また、1on1の実施方針と実施頻度の関係を見ると、部下や上司が自発的に1on1を行う場合は回数が多い(部下が上司に提案して実施した場合はひと月2.8回、上司が部下に提案して実施した場合は1.8回)。他方、会社の方針・義務で実施した場合は0.5回と最も少ない。会社の方針・義務で“仕方なく”やっている場合、回数が少なくなるということだろう。
上司と部下それぞれに、1on1時に自分や相手がどれだけ話をしているかを尋ねた。上司は自分より部下が多く話していると感じているが(「部下の話す割合が高い」42.5%、「私(上司)の話す割合が高い」36.2%)、部下は自分より上司が多く話していると感じていた(「上司の話す割合が高い」36.6%、「私(部下)の話す割合が高い」31.4%)。
部下に1on1の満足度について尋ねた。
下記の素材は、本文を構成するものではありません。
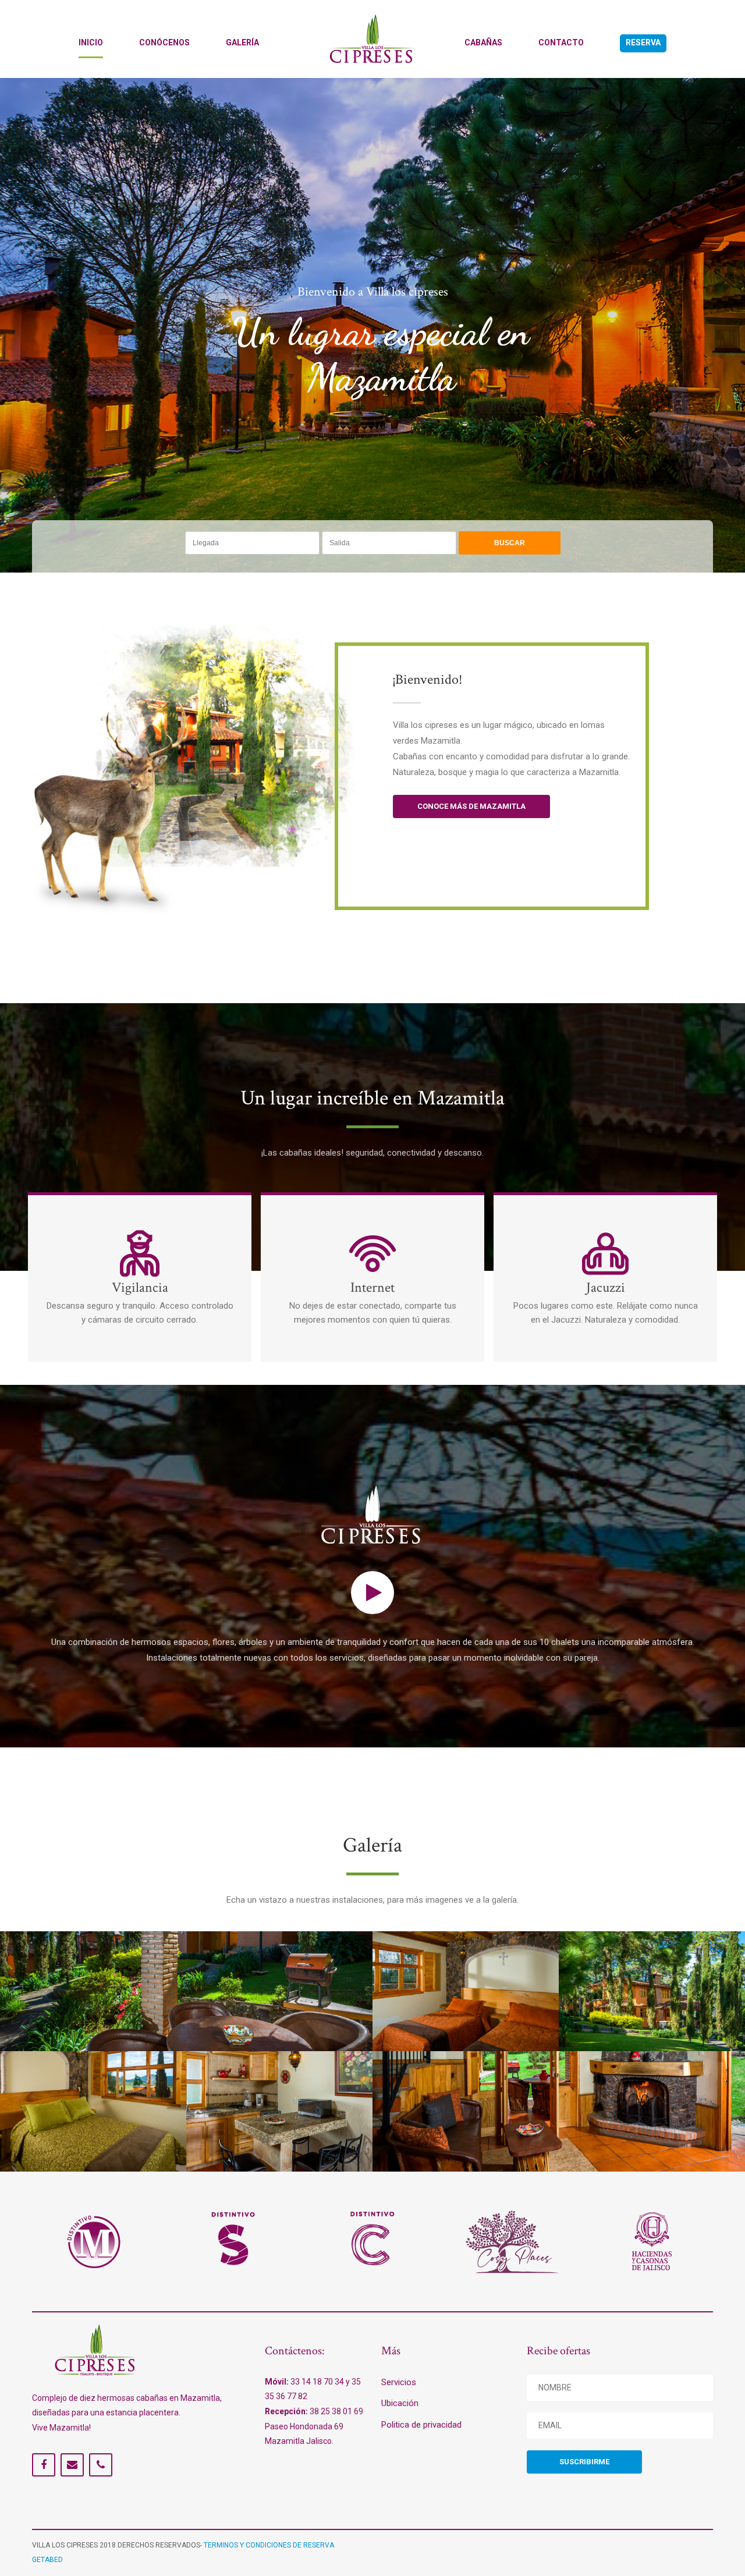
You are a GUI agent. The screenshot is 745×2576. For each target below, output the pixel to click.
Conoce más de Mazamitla (471, 806)
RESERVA (643, 42)
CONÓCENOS (164, 42)
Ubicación (399, 2403)
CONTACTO (561, 42)
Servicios (398, 2382)
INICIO (91, 42)
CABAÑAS (483, 42)
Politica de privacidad (421, 2424)
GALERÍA (242, 42)
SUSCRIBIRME (584, 2461)
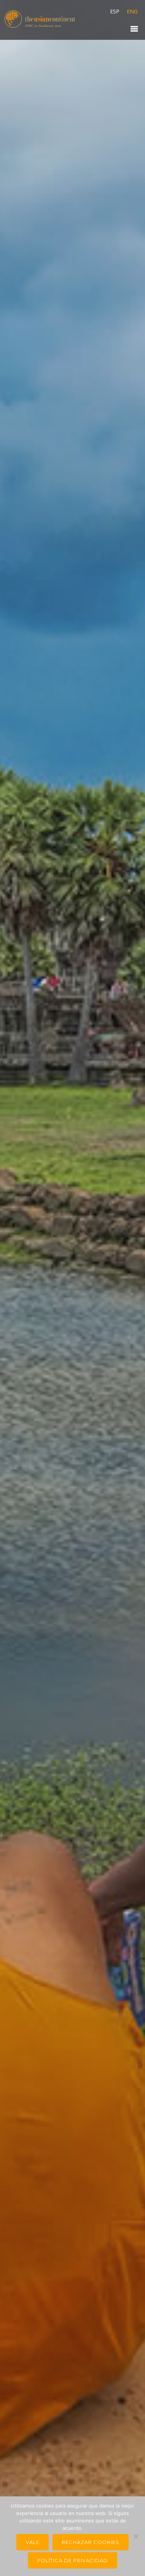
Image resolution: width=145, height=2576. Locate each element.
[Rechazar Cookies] (135, 2536)
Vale (32, 2542)
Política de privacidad (72, 2560)
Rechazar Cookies (90, 2542)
「満足」(52.7%)と「不満・どちらともいえない」(47.3%)がそれぞれ半々となっている。
上司と部下に1on1に関して困っていることを尋ねた。上司の第1位、部下の第2位に「面談について学ぶ仕組みがない」が入った。上司の第2位、部下の第3位には「上司が多忙で、面談のスケジュール設定が難しい」が入り、上司の第3位、部下の第1位に「面談の効果が感じられない」が入った。上司、部下ともに1on1について手探りのまま行われている実態が明らかになった。
上司と部下に1on1を良くするために必要な改善点を尋ねた。上司、部下ともに第1位から第3位まで全て同じ項目であった。上司、部下ともに第1位は「『人材育成』を重視する組織風土をつくる」で、第2位が「上司の主な役割として『部下の育成』を位置づける」であった。それ以外の第3位から第5位には、上司、部下ともに1on1に関連する研修が入った。